● **TASK DESCRIPTION**
Exact copies of all the lines below are required.

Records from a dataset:
:::
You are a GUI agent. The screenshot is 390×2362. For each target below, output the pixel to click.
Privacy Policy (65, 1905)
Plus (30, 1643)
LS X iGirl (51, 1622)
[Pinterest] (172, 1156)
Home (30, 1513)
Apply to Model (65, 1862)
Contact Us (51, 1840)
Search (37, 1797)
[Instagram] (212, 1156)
:::
● **RESPONSE**
You are a GUI agent. The screenshot is 390×2362. For each target below, output the pixel to click.
Privacy Policy (65, 1905)
Plus (30, 1643)
LS X iGirl (51, 1622)
[Pinterest] (172, 1156)
Home (30, 1513)
Apply to Model (65, 1862)
Contact Us (51, 1840)
Search (37, 1797)
[Instagram] (212, 1156)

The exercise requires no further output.